Carla Del Ponte,  membre de la Commission d'enquête indépendante de l'ONU sur les violences en Syrie... (DR)

Syrie : armes chimiques et agression israélienne, la nouvelle donne

L’information, inattendue, est tombée comme un couperet… l’utilisation par les rebelles syriens d’armes chimiques, plus précisément de gaz sarin, un agent neurotoxique interdit par le droit international, sème le trouble dans la communauté internationale. Cette première conclusion de la Commission d’enquête indépendante de l’ONU qui intervient au moment où Israël attaque Damas crée une nouvelle donne.

Carla Del Ponte, ancienne procureure du Tribunal pénal international pour l'ex-Yougoslavie et membre de la Commission d'enquête indépendante de l'ONU sur les violences en Syrie, n’a pas tergiversé dans la communication des premiers résultats de sa mission. Selon elle, l’usage d’armes chimiques par les rebelles n’est pas discutable. Les témoignages recueillis et les indices relevés prouvent largement les faits, tout comme ils incitent à la réserve quant à l’usage de ces mêmes armes par les unités de l’armée syrienne. « Selon ce que nous avons pu établir jusqu'à présent, pour le moment ce sont les opposants au régime qui ont utilisé le gaz sarin », a déclaré Carla Del Ponté.

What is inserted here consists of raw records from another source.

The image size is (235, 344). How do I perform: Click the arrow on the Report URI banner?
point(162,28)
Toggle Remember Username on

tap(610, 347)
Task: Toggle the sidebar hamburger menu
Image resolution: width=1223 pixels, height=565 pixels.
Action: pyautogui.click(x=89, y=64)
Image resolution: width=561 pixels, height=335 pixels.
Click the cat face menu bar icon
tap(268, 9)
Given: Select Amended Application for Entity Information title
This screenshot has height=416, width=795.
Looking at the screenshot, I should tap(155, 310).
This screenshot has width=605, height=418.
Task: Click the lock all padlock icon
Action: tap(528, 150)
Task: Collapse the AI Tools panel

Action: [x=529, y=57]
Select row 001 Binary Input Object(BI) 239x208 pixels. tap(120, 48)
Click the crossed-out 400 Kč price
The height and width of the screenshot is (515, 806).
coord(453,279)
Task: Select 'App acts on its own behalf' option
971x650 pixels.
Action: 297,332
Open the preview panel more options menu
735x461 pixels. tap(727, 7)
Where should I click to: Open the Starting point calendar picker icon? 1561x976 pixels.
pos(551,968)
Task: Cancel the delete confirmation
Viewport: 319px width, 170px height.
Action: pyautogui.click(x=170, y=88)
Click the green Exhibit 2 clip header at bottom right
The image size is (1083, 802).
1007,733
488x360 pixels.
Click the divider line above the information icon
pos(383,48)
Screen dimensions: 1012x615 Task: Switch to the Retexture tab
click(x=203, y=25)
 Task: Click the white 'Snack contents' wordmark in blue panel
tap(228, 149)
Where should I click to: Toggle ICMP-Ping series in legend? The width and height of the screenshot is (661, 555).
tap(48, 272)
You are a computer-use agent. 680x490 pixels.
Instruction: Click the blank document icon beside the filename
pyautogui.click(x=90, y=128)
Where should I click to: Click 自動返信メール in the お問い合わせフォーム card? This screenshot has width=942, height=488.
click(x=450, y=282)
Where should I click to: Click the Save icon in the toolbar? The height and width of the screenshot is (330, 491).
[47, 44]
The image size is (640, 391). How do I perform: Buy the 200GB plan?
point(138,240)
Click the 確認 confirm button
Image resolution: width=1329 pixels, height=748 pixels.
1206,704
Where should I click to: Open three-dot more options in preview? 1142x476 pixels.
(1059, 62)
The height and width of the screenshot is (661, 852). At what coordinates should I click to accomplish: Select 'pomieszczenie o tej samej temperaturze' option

S’exprimant la veille sur le sujet, le président américain Barack Obama a insisté sur le franchissement d’une « ligne rouge » au sujet des armes chimiques, tout en se gardant d’accuser ouvertement le régime de Bachar al-Assad et en excluant clairement toute éventualité d’intervention des troupes américaines sur le territoire syrien.

Le même Obama s’est empressé d’affirmer le « droit à la défense » d’Israël suite à l’attaque au cœur du pouvoir syrien qui a fait 42 morts et des centaines de disparus parmi les soldats, vendredi et dimanche derniers.

Mais le président américain n’en est pas moins pris de court devant la conjonction précipitée de ces évènements. Tout comme d’ailleurs la France qui garde étrangement le silence devant les derniers développements.

Le fait est en effet qu’une chose au moins est sûre à présent : le soutien sans réserve aux opposants syriens a finalement pour premier résultat clairement établi le renforcement des capacités des milices du Front Al-Nosra et de la nébuleuse islamiste qui reçoit par ailleurs en continue le renfort de djiahdistes tunisiens et libyens lourdement armés. Tout ce beau monde serait en plus détenteur d’armes chimiques. L’hypothèse la plus cauchemardesque.

Et comme un malheur n’arrive jamais seul, l’entrée en scène de l’Etat Hébreu vient compliquer considérablement la donne. L’Algérie qui prend la juste mesure d’un retournement de situation à très haut risque tire d’ores et déjà la sonnette d’alarme. Le Conseil de sécurité de l’ONU est appelé à « assumer ses responsabilités pour mettre fin à ces agressions flagrantes qui aggravent un contexte régional déjà fortement dégradé ».

Les Etats-Unis et l’Europe sont tout compte fait pris au piège d’une situation imprévue pouvant déboucher sur un embrasement régional et une expansion des mouvements intégristes et donc de la force de frappe du terrorisme international. Il leur faut à présent trouver le moyen de composer avec la Russie et la Chine pour négocier une porte de sortie à Bachar al-Assad, éviter un conflit armé avec Israël, et contenir l’expansion des mouvements djihadistes. Un casse-tête, une nouvelle donne aux issues incertaines.